When clinicians engage patients through health IT, they realize a reduced burden on office staff, improved responsiveness to patients’ needs, lower utilization of health services, more engaged and informed patients, and generally more effective delivery of care. However, clinicians still face challenges accessing and viewing their health information online for a variety of reasons, from confusion about privacy and security considerations, to cumbersome enrollment processes.

As part of our efforts to provide tools and resources to help health care providers, we are excited to release the Patient Engagement Playbook for Providers, an online tool for doctors, nurses, other clinicians, practice staff, hospital administrators and others who wish to leverage health IT to actively engage patients in their health and care.

Why a “playbook?” Playbooks aren’t just static instruction manuals — they’re constantly-evolving sets of strategies and approaches. Successful coaches update their playbooks regularly, and each iteration reflects new, innovative solutions to shifting circumstances.

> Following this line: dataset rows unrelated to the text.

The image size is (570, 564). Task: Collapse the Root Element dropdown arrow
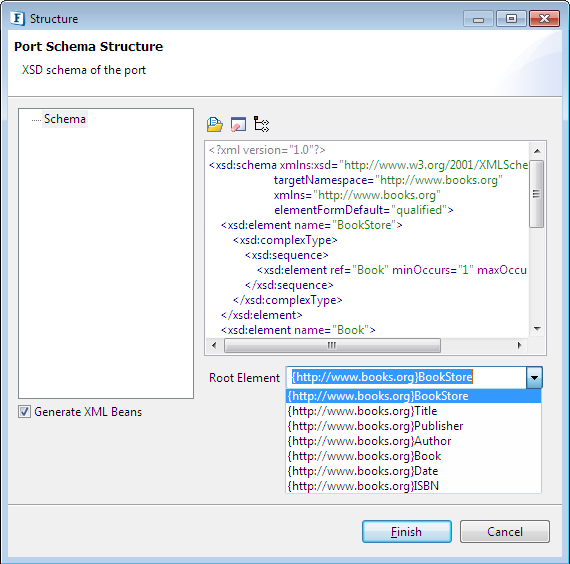click(534, 377)
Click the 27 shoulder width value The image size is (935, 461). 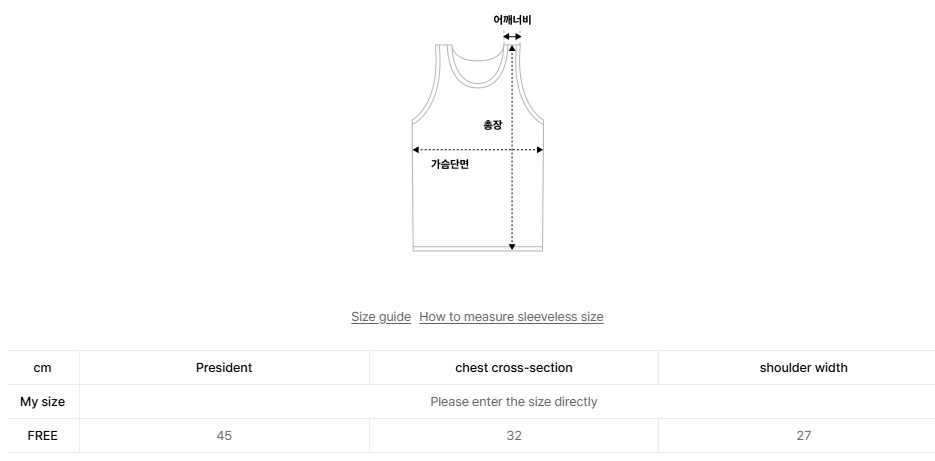(803, 436)
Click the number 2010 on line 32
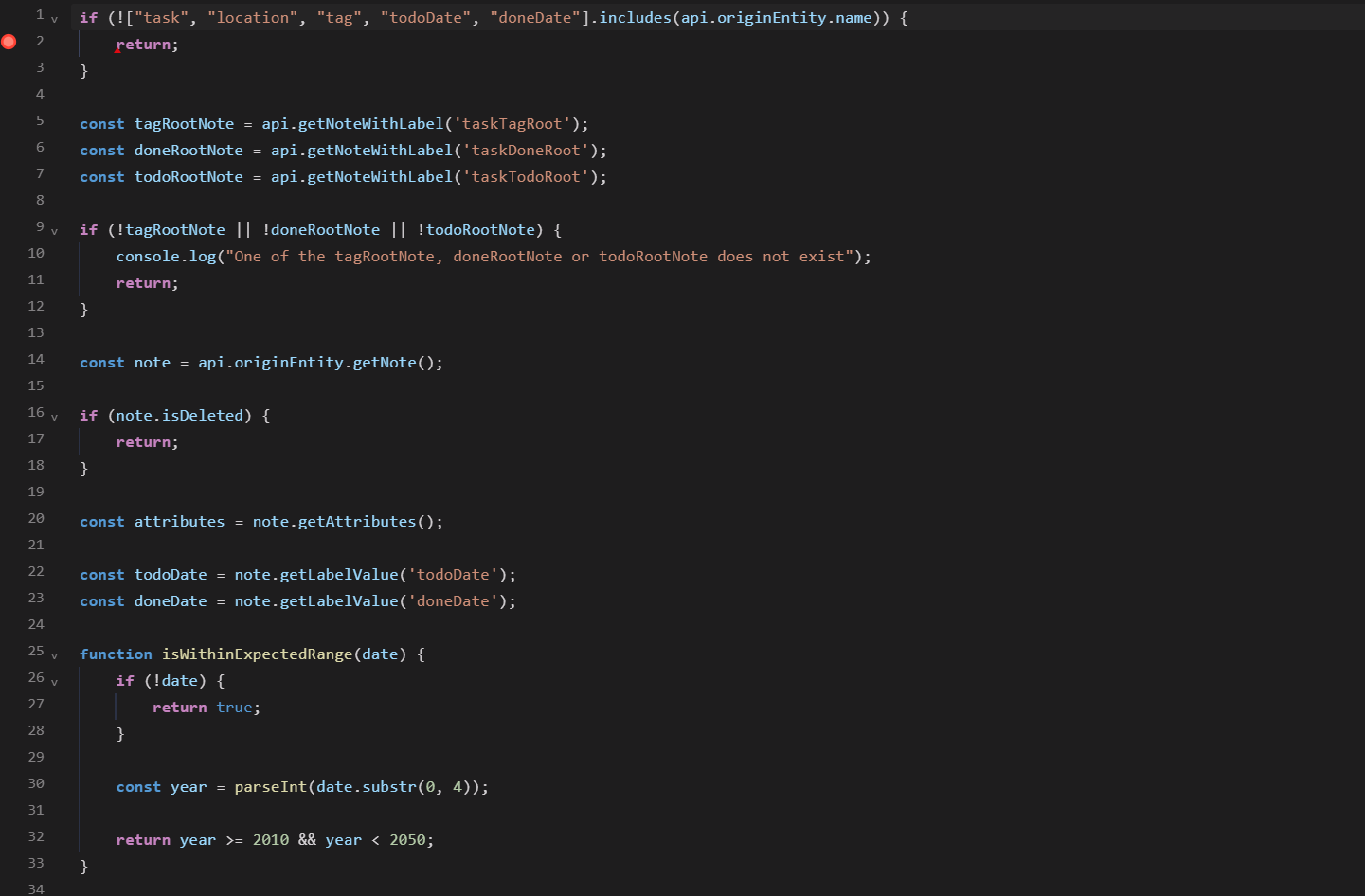Image resolution: width=1365 pixels, height=896 pixels. (270, 840)
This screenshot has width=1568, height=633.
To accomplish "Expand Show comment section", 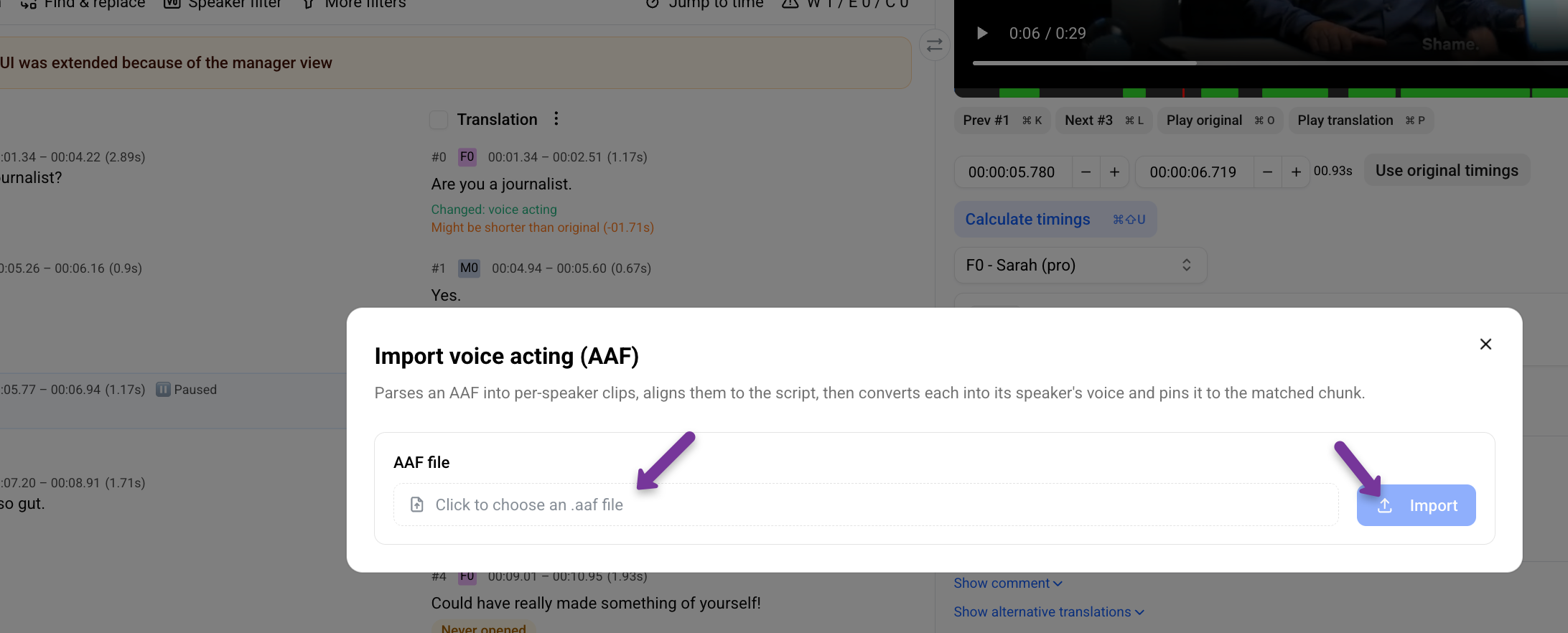I will (1008, 583).
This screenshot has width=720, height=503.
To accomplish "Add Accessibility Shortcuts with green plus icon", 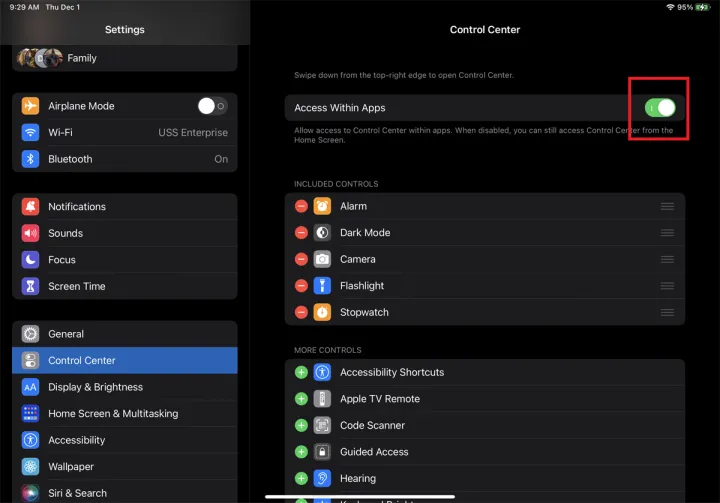I will (301, 372).
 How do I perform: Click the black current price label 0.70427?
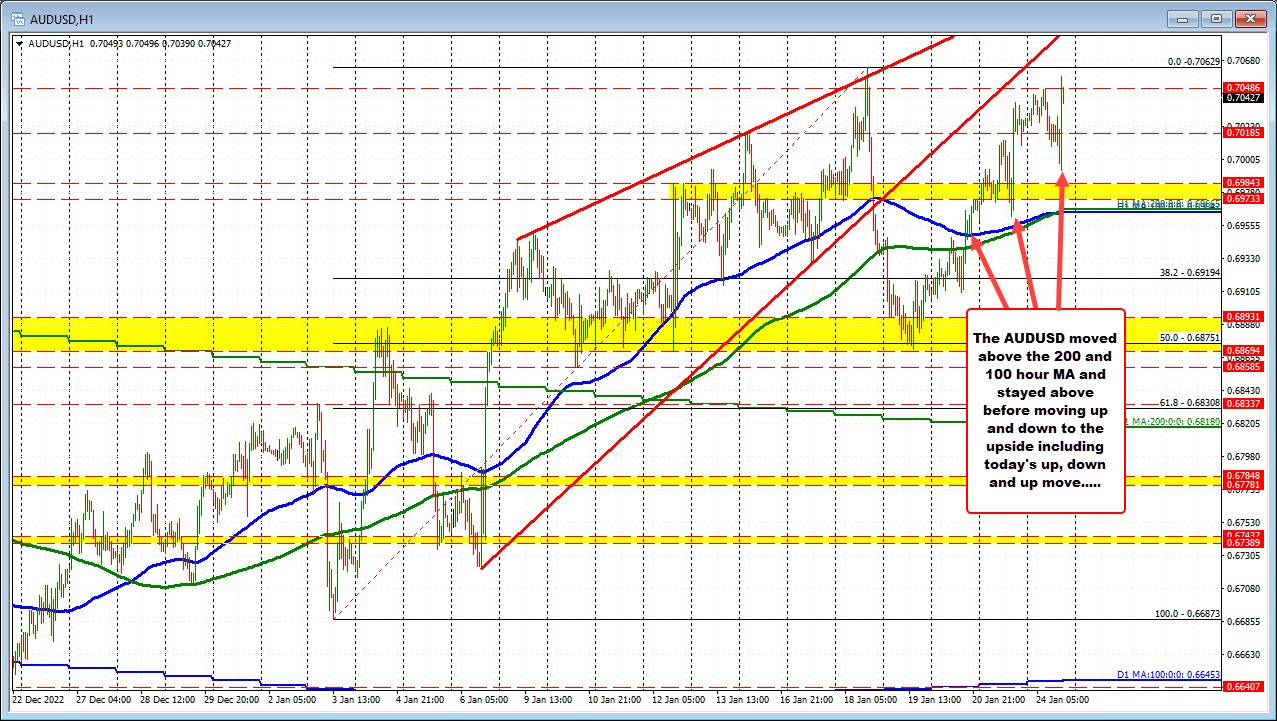coord(1244,98)
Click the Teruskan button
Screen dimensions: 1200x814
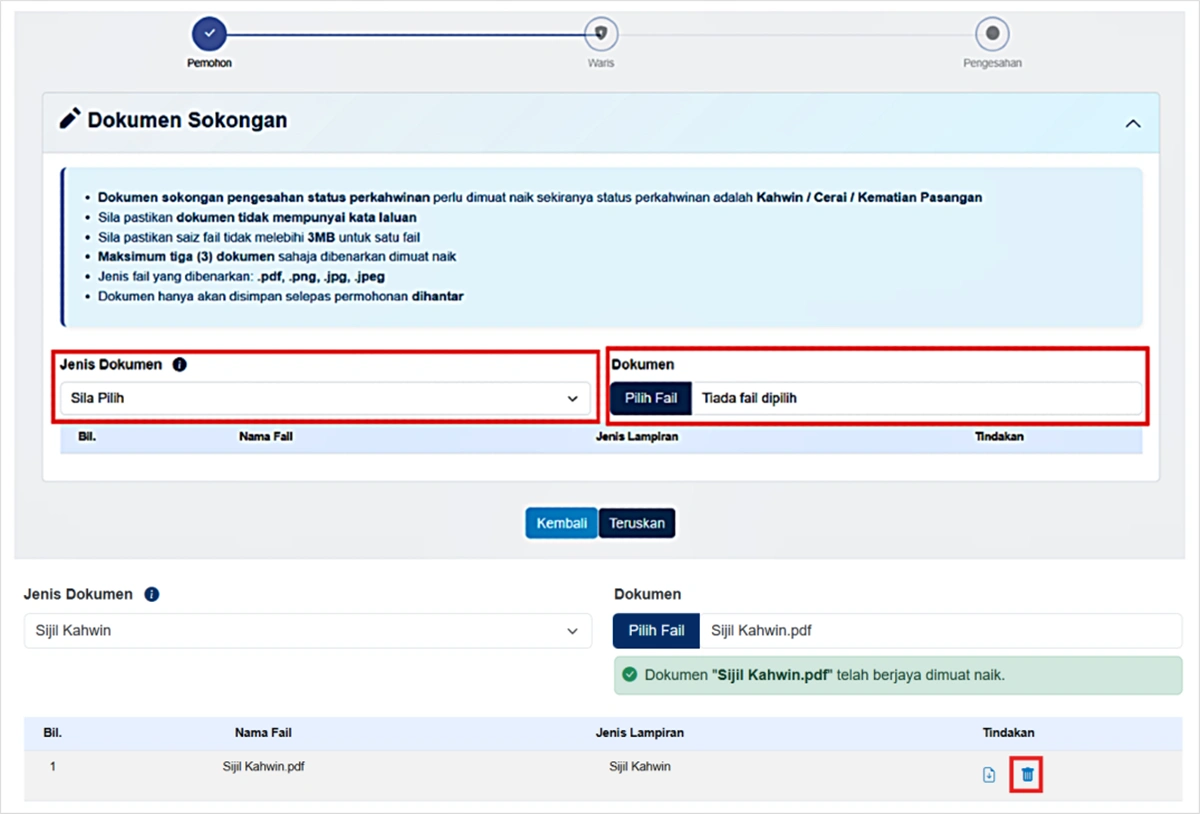tap(637, 523)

In this release of the first phase of the Patient Engagement Playbook for Providers, we begin by demystifying patient portals and describe how you can make them work for you and your patients. We’ve compiled best practices and home-grown solutions from innovative providers and health systems around the country. There’s much to learn from analyzing these bright spots and scaling their success.

This first phase of the Playbook focuses on four key elements designed to help improve patient engagement:

  • Outlines best practices to enroll patients in provider patient portals,
  • Offers tips on streamlining functionality of patient portals and indicates top features which should be adopted — including making appointments online, securing information, and sharing notes,
  • Explains how and why to grant caregivers proxy access to patient portals, and
  • Discusses how and why to track patient generated health data in order to improve clinical decision-making and care delivery.

Engaging patients can empower them to better manage their health and care. Since the Playbook is an evolving collection of strategies and new approaches for improving the patient experience, we welcome your input to help us update and improve the content. This Playbook is one part of a larger health IT playbook that will be launched later this year.